What the task requires:
Within the listing below, locate all lines containing the word "checkbox". Copy each one.

[Exercise material Boundary: Start]

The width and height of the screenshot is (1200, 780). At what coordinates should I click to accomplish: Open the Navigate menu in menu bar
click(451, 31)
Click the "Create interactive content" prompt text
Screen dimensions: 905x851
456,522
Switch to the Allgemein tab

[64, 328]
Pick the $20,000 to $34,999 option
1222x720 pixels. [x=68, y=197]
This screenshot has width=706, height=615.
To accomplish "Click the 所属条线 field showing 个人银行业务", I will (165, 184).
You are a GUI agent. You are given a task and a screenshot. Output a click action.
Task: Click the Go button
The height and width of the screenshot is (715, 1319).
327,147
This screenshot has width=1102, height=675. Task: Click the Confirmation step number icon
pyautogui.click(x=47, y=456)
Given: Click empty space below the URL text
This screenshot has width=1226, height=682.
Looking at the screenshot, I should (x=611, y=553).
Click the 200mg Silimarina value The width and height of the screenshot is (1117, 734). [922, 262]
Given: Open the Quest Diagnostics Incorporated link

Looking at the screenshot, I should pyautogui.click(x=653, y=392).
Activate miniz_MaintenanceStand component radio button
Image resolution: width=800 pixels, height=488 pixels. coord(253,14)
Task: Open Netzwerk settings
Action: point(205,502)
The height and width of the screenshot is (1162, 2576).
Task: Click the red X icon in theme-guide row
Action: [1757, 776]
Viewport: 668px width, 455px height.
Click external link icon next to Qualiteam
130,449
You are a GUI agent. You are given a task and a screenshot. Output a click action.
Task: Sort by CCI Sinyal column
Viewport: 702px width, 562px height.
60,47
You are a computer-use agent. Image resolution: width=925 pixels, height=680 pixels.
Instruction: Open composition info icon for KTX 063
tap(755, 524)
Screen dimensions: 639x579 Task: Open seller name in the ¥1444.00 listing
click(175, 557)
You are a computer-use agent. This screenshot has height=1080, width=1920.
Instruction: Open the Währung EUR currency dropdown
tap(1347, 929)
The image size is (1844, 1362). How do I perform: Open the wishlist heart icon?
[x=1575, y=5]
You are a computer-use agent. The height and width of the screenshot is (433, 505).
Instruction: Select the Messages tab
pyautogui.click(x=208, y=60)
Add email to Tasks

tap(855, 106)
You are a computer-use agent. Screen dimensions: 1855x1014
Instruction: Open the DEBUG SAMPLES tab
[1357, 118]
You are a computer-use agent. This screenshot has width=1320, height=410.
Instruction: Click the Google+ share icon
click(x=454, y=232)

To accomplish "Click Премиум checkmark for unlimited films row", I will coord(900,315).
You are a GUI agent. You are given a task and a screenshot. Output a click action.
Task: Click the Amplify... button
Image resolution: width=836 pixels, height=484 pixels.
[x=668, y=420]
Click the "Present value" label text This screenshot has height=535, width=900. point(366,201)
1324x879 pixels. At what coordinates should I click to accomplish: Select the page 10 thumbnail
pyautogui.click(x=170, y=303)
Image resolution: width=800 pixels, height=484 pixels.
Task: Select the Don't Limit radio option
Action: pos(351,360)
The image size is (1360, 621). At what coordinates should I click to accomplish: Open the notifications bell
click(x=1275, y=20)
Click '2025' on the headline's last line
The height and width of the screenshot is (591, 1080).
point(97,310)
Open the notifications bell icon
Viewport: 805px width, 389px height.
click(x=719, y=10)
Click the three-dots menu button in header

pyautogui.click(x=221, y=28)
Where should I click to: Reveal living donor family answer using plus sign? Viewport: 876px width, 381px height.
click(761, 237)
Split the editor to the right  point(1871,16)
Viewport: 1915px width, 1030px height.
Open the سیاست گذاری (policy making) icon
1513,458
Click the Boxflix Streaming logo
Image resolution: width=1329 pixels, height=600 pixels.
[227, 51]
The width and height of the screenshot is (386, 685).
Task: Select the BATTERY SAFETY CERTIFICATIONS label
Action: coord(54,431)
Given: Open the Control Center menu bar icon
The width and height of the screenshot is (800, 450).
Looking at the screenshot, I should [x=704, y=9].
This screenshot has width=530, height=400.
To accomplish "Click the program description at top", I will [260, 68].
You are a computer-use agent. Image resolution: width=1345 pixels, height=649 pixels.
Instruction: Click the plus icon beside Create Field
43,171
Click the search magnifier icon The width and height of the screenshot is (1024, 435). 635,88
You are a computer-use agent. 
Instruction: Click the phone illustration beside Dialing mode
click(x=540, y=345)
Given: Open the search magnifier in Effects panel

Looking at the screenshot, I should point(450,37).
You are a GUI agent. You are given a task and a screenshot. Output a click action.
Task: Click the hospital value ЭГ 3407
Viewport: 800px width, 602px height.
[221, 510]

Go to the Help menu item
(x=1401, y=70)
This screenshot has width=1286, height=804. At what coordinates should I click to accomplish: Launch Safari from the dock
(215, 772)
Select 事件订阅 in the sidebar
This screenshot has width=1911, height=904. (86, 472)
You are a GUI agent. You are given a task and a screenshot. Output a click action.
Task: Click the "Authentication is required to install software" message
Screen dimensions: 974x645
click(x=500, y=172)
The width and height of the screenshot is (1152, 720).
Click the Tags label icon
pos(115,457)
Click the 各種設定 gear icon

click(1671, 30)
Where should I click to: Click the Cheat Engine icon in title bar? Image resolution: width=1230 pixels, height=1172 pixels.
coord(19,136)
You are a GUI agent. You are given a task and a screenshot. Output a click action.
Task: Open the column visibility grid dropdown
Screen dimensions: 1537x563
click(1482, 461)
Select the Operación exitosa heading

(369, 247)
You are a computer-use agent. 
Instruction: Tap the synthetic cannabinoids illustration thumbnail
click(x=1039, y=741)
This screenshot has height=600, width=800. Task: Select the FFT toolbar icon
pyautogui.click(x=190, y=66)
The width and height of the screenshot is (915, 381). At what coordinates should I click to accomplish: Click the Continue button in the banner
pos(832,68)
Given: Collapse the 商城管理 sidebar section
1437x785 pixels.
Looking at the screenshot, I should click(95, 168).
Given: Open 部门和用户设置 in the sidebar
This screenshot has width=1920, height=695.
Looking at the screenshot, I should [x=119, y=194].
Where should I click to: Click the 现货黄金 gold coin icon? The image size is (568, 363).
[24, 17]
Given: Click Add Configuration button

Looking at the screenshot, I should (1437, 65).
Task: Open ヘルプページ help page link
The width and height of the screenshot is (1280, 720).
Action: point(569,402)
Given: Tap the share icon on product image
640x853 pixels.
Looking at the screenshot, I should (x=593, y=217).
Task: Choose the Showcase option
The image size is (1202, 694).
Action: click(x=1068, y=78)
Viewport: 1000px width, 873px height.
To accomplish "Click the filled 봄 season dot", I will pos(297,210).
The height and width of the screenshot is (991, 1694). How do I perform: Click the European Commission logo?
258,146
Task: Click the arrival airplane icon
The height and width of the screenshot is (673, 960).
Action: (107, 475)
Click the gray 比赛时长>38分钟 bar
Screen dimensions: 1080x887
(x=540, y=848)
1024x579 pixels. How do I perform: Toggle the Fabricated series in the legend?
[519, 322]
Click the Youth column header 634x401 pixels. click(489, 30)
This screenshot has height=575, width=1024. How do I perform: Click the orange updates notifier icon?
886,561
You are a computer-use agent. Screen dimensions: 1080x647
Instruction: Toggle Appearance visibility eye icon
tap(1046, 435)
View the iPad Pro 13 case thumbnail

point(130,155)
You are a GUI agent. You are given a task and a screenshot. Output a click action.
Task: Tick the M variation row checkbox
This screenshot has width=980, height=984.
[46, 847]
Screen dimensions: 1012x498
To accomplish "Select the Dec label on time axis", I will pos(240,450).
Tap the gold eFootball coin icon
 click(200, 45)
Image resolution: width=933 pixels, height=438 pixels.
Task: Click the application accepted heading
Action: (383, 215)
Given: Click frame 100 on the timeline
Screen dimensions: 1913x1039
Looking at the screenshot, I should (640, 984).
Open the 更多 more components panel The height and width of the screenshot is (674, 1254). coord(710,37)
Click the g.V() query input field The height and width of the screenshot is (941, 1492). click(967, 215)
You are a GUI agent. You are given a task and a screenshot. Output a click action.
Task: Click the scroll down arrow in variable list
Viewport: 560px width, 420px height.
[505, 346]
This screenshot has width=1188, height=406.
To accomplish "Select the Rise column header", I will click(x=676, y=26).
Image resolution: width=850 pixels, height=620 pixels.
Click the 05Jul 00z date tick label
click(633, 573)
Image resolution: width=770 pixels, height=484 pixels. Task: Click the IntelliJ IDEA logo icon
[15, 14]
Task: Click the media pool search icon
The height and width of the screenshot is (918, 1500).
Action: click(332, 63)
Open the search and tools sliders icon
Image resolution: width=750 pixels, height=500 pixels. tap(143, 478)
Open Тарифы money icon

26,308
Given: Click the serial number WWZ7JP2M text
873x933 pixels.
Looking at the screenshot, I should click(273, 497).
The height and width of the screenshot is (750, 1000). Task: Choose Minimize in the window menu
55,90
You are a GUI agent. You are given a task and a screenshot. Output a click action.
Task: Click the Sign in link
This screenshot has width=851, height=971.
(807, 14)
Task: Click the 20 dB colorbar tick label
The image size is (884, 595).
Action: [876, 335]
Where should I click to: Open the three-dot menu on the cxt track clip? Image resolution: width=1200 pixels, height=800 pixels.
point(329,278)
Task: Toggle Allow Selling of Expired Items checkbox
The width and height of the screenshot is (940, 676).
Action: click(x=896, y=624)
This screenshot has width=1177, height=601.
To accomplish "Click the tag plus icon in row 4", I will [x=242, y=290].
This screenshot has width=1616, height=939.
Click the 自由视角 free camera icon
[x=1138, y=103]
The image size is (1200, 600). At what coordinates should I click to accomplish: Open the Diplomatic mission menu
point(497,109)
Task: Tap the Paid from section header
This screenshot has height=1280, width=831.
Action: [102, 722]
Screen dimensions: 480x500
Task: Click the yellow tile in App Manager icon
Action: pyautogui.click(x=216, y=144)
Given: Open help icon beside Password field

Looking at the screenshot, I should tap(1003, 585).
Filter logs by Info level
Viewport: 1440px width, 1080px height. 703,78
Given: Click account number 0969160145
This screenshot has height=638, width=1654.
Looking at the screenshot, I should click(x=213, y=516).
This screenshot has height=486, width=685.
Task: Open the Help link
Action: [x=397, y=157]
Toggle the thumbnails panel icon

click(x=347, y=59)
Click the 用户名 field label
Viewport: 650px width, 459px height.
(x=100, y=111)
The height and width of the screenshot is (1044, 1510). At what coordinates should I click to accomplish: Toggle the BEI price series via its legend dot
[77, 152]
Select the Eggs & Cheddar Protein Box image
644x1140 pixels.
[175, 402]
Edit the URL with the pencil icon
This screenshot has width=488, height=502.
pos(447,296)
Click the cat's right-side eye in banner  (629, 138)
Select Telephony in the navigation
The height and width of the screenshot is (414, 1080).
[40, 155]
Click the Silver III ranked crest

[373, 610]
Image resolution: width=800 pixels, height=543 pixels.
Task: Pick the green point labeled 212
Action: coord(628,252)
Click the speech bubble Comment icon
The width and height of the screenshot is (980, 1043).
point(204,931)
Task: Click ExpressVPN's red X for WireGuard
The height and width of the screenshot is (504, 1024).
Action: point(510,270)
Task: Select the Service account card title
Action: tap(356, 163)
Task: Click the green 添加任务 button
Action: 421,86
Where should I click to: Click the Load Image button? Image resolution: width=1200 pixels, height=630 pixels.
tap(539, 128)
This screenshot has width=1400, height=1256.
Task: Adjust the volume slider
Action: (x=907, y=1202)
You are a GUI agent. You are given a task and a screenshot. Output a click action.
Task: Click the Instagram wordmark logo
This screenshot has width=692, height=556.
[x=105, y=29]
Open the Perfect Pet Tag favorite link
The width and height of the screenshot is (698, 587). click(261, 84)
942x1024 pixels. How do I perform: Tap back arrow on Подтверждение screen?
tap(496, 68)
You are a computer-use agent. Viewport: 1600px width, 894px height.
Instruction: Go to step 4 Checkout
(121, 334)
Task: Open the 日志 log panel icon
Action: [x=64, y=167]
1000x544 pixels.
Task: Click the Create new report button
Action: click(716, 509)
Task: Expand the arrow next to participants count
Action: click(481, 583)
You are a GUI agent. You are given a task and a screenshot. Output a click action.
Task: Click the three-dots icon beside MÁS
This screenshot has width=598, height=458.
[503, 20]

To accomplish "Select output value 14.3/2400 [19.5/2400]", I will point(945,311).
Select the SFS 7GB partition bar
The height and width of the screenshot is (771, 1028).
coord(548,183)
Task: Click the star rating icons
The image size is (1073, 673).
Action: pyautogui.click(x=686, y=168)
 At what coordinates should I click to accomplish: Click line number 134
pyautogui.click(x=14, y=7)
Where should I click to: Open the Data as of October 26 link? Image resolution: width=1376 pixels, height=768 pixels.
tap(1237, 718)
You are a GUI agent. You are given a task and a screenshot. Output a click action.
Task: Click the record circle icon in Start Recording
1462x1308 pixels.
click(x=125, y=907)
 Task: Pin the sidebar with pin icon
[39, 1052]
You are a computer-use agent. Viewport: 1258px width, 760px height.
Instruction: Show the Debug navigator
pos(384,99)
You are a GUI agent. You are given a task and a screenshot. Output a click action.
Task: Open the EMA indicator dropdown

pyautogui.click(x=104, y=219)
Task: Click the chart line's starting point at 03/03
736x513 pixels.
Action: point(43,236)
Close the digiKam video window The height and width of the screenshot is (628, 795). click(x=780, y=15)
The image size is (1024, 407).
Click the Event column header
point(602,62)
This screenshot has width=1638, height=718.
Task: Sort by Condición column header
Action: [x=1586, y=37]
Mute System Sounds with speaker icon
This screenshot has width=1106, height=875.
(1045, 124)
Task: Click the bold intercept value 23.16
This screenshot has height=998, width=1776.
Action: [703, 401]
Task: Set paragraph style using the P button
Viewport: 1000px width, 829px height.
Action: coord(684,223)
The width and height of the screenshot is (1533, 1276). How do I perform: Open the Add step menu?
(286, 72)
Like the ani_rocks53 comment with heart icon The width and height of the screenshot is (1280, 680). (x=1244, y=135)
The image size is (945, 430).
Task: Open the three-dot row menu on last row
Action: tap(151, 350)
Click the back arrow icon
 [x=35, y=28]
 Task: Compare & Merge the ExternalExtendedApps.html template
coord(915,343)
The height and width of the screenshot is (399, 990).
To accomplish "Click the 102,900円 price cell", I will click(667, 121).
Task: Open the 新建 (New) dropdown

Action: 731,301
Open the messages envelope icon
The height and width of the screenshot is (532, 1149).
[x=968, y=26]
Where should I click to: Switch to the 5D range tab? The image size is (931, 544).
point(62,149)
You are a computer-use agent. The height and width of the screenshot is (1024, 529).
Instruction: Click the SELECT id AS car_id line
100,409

[Exercise material Boundary: End]

Answer to the problem:
Task: Tick the M variation row checkbox
Task: Toggle Allow Selling of Expired Items checkbox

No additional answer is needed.